**Instructions for the task**
Rewrite the rows below, replacing every "height and width" with "size" and leaving everything else unchanged.

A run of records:
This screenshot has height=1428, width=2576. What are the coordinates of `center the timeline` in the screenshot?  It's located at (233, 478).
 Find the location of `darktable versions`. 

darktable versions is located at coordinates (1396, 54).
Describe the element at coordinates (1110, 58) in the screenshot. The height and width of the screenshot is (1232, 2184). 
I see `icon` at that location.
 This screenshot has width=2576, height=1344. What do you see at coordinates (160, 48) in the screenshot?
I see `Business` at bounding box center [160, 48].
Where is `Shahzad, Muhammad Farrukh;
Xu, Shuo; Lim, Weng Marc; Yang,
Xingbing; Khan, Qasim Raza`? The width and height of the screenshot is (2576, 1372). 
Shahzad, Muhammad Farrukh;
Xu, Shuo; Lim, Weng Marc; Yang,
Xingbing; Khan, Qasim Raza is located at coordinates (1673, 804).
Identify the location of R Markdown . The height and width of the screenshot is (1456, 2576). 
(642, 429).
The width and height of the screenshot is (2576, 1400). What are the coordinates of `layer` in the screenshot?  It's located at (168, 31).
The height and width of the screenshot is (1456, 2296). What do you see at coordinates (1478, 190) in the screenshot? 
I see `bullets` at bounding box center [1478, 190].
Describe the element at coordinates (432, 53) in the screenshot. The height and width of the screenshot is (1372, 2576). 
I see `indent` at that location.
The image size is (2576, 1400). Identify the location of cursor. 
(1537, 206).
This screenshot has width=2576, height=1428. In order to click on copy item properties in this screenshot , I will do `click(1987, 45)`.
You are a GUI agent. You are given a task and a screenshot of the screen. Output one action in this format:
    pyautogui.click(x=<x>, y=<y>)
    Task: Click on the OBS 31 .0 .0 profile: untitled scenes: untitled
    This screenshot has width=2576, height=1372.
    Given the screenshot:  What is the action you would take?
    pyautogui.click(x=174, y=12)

**Output below**
This screenshot has height=1428, width=2576. What are the coordinates of `center the timeline` in the screenshot?  It's located at (233, 478).
 Find the location of `darktable versions`. 

darktable versions is located at coordinates (1396, 54).
Describe the element at coordinates (1110, 58) in the screenshot. The size of the screenshot is (1232, 2184). 
I see `icon` at that location.
 This screenshot has width=2576, height=1344. What do you see at coordinates (160, 48) in the screenshot?
I see `Business` at bounding box center [160, 48].
Where is `Shahzad, Muhammad Farrukh;
Xu, Shuo; Lim, Weng Marc; Yang,
Xingbing; Khan, Qasim Raza`? The width and height of the screenshot is (2576, 1372). 
Shahzad, Muhammad Farrukh;
Xu, Shuo; Lim, Weng Marc; Yang,
Xingbing; Khan, Qasim Raza is located at coordinates (1673, 804).
Identify the location of R Markdown . The size of the screenshot is (1456, 2576). 
(642, 429).
The width and height of the screenshot is (2576, 1400). What are the coordinates of `layer` in the screenshot?  It's located at (168, 31).
The size of the screenshot is (1456, 2296). What do you see at coordinates (1478, 190) in the screenshot? 
I see `bullets` at bounding box center [1478, 190].
Describe the element at coordinates (432, 53) in the screenshot. The size of the screenshot is (1372, 2576). 
I see `indent` at that location.
The image size is (2576, 1400). Identify the location of cursor. 
(1537, 206).
This screenshot has width=2576, height=1428. In order to click on copy item properties in this screenshot , I will do `click(1987, 45)`.
You are a GUI agent. You are given a task and a screenshot of the screen. Output one action in this format:
    pyautogui.click(x=<x>, y=<y>)
    Task: Click on the OBS 31 .0 .0 profile: untitled scenes: untitled
    This screenshot has width=2576, height=1372.
    Given the screenshot:  What is the action you would take?
    pyautogui.click(x=174, y=12)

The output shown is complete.